• _Text passage_
↓↓↓

From declining deforestation to quitting coal, Indonesia marks a pivotal 2022

by Isabel Esterman on 30 December 2022



  • 2022 saw a continued decline in deforestation in Indonesia, as well as financing deals for forest conservation and phasing out fossil fuels, and a scramble to keep up with changing EU timber regulations.
  • The year also saw the passage of controversial amendments to Indonesia’s criminal code, friction between the government and researchers, and increasing concerns about the environmental cost of the country’s nickel boom for electric vehicle batteries.
  • Here are some of the top environment stories and trends of 2022 from one of the world’s most important tropical forest countries.

Home to the world’s third-largest expanse of tropical forest, the world’s fourth-biggest population, and frequently ranked among the world’s top 10 greenhouse gas emitters, Indonesia is a country where what happens has a vast effect on global biodiversity and environmental health.

Here, assembled by Mongabay staff, are some of the top news and trends from Indonesia in 2022.

Deforestation continues to slow

Between 2001 and 2021, Indonesia lost more than 28 million hectares (69 million acres) of forest, an area larger than New Zealand, according to Global Forest Watch. However, since peaking in 2016, forest loss in Indonesia has continued to decline. According to GFW, the country lost 841,000 hectares (2.08 million acres) of tree cover in 2021, including 203,000 hectares (502,000 acres) of primary forest, both the lowest levels recorded since 2003. Deforestation linked to oil palm expansion, for years a primary driver of forest loss, has also shown a marked decline. An analysis by palm oil supply chain mapping initiative Trase found that deforestation in Indonesia associated with palm oil dropped by 82% in the past decade. The trend also appears to hold across the region, with palm oil-linked deforestation across Indonesia, Malaysia and Papua New Guinea dropping for the second year in a row in 2021, according to a study by sustainability risk analysis organization Chain Reaction Research. The declines, which occurred even as palm oil prices rebounded in the wake of the COVID-19 pandemic, have been described as “huge huge news” and a signal that sustainability pledges are having a real impact on deforestation.

While the numbers have generally been met with optimism, activists note that there is still cause for concern. “Indonesia’s forests are not yet out of danger: 2.4 million hectares [5.9 million acres] of intact forest remain in existing palm oil concessions,” Timer Manurung, director of Indonesian environmental NGO Auriga Nusantara, told Mongabay. “Legally speaking, companies could clear [these] forests. Right now, there’s no legal protection.” Forests in Indonesian Borneo and Papua are particularly in danger, Timer said.

↑↑↑

• _Check your understanding_
• a. Copy everything from "From declining deforestation" down to "EU timber regulations." in the article on Indonesia's 2022, substituting "European Union" for "EU".
• b. According to the Trase analysis cited in the article on Indonesia's 2022, by what percentage did palm oil-linked deforestation in Indonesia drop over the past decade?

• _Data section_
↓↓↓

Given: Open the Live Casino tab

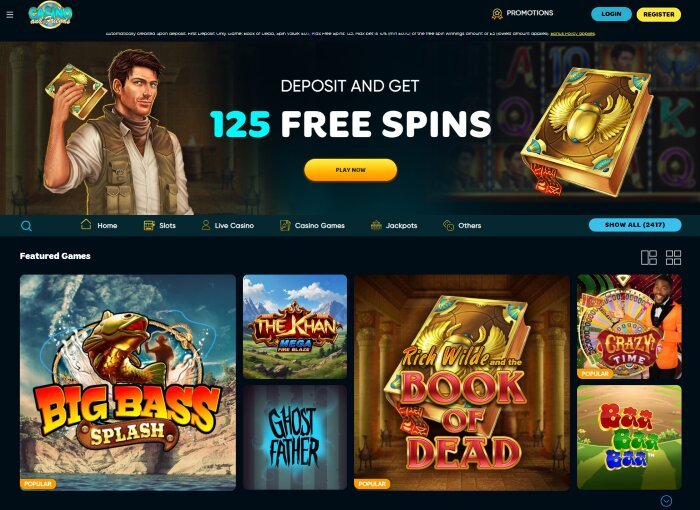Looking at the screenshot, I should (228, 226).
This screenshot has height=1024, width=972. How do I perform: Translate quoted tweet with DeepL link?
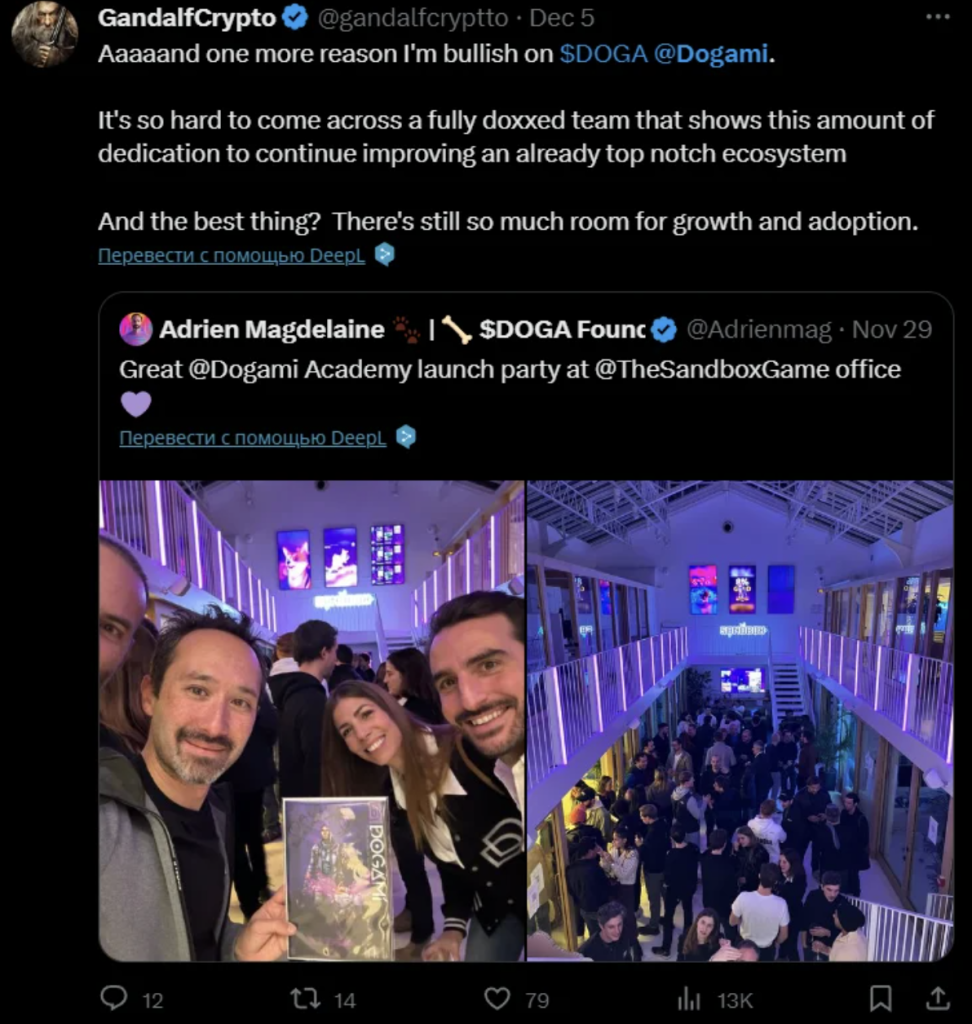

↑↑↑

• _Expected responses_
• a.
From declining deforestation to quitting coal, Indonesia marks a pivotal 2022

by Isabel Esterman on 30 December 2022



  • 2022 saw a continued decline in deforestation in Indonesia, as well as financing deals for forest conservation and phasing out fossil fuels, and a scramble to keep up with changing European Union timber regulations.

• b. It dropped by 82%.